[PATCH v2] drm: rcar-du: Allow importing non-contiguous dma-buf with VSP

Laurent Pinchart laurent.pinchart at ideasonboard.com
Wed Sep 22 22:12:19 UTC 2021


Hi Kieran,

On Wed, Sep 22, 2021 at 10:37:29PM +0100, Kieran Bingham wrote:
> On 30/07/2021 03:05, Laurent Pinchart wrote:
> > On R-Car Gen3, the DU uses a separate IP core named VSP to perform DMA
> > from memory and composition of planes. The DU hardware then only handles
> > the video timings and the interface with the encoders. This differs from
> > Gen2, where the DU included a composer with DMA engines.
> > 
> > When sourcing from the VSP, the DU hardware performs no memory access,
> > and thus has no requirements on imported dma-buf memory types. The GEM
> > CMA helpers however still create a DMA mapping to the DU device, which
> > isn't used. The mapping to the VSP is done when processing the atomic
> > commits, in the plane .prepare_fb() handler.
> > 
> > When the system uses an IOMMU, the VSP device is attached to it, which
> > enables the VSP to use non physically contiguous memory. The DU, as it
> > performs no memory access, isn't connected to the IOMMU. The GEM CMA
> > drm_gem_cma_prime_import_sg_table() helper will in that case fail to map
> > non-contiguous imported dma-bufs, as the DMA mapping to the DU device
> > will have multiple entries in its sgtable. The prevents using non
> > physically contiguous memory for display.
> > 
> > The DRM PRIME and GEM CMA helpers are designed to create the sgtable
> > when the dma-buf is imported. By default, the device referenced by the
> > drm_device is used to create the dma-buf attachment. Drivers can use a
> > different device by using the drm_gem_prime_import_dev() function. While
> > the DU has access to the VSP device, this won't help here, as different
> > CRTCs use different VSP instances, connected to different IOMMU
> > channels. The driver doesn't know at import time which CRTC a GEM object
> > will be used, and thus can't select the right VSP device to pass to
> > drm_gem_prime_import_dev().
> > 
> > To support non-contiguous memory, implement a custom
> > .gem_prime_import_sg_table() operation that accepts all imported dma-buf
> > regardless of the number of scatterlist entries.
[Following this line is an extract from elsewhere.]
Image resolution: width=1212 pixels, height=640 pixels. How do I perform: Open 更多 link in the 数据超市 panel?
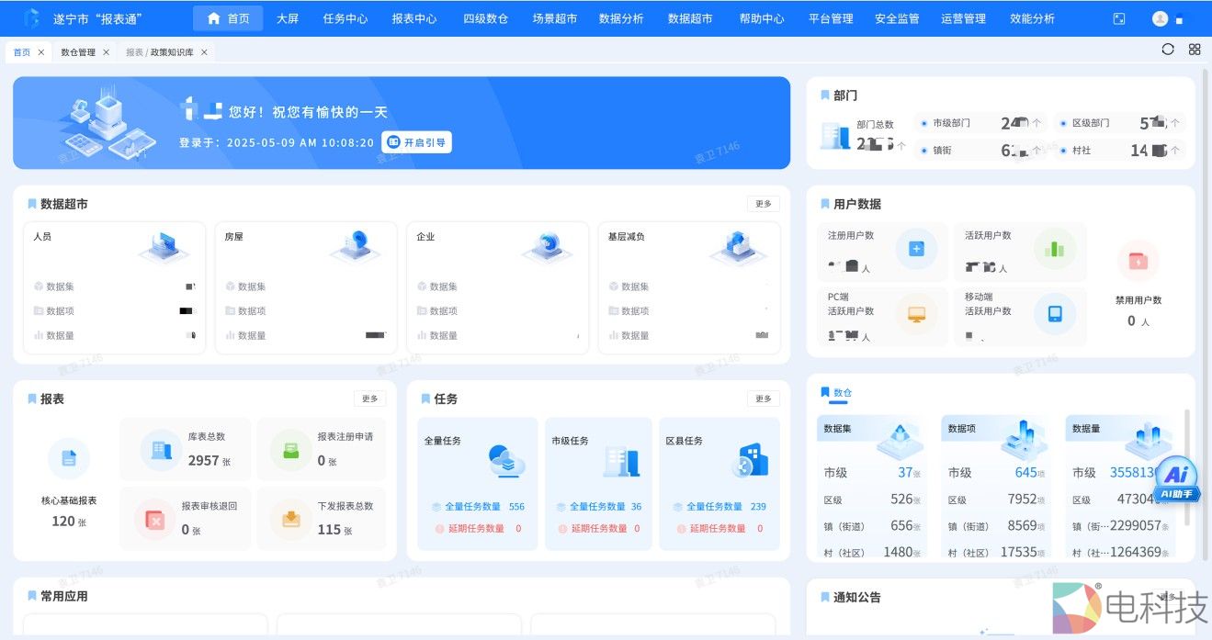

The sgtable will be
> > mapped to the VSP at .prepare_fb() time, which will reject the
> > framebuffer if the VSP isn't connected to an IOMMU.
> 
> Wow - quite a lot to digest there.

I tried to make it clear, but there's lots to explain :-S

> > Signed-off-by: Laurent Pinchart <laurent.pinchart+renesas at ideasonboard.com>
> > ---
> > 
> > This can arguably be considered as a bit of a hack, as the GEM PRIME
> > import still maps the dma-buf attachment to the DU, which isn't
> > necessary. This is however not a big issue, as the DU isn't connected to
> > any IOMMU, the DMA mapping thus doesn't waste any resource such as I/O
> > memory space. Avoiding the mapping creation would require replacing the
> > helpers completely, resulting in lots of code duplication. If this type
> > of hardware setup was common we could create another set of helpers, but
> > I don't think it would be worth it to support a single device.
> > 
> > I have tested this patch with the cam application from libcamera, on a
> > R-Car H3 ES2.x Salvator-XS board, importing buffers from the vimc
> > driver:
> > 
> > cam -c 'platform/vimc.0 Sensor B' \
> > 	-s pixelformat=BGR888,width=1440,height=900 \
> > 	-C -D HDMI-A-1
> 
> Are VIMC buffers always physically non-contiguous to validate this test?

They're not, but with
https://lore.kernel.org/linux-media/20210730001939.30769-1-laurent.pinchart+renesas@ideasonboard.com/
they can be made to be, with a module parameter.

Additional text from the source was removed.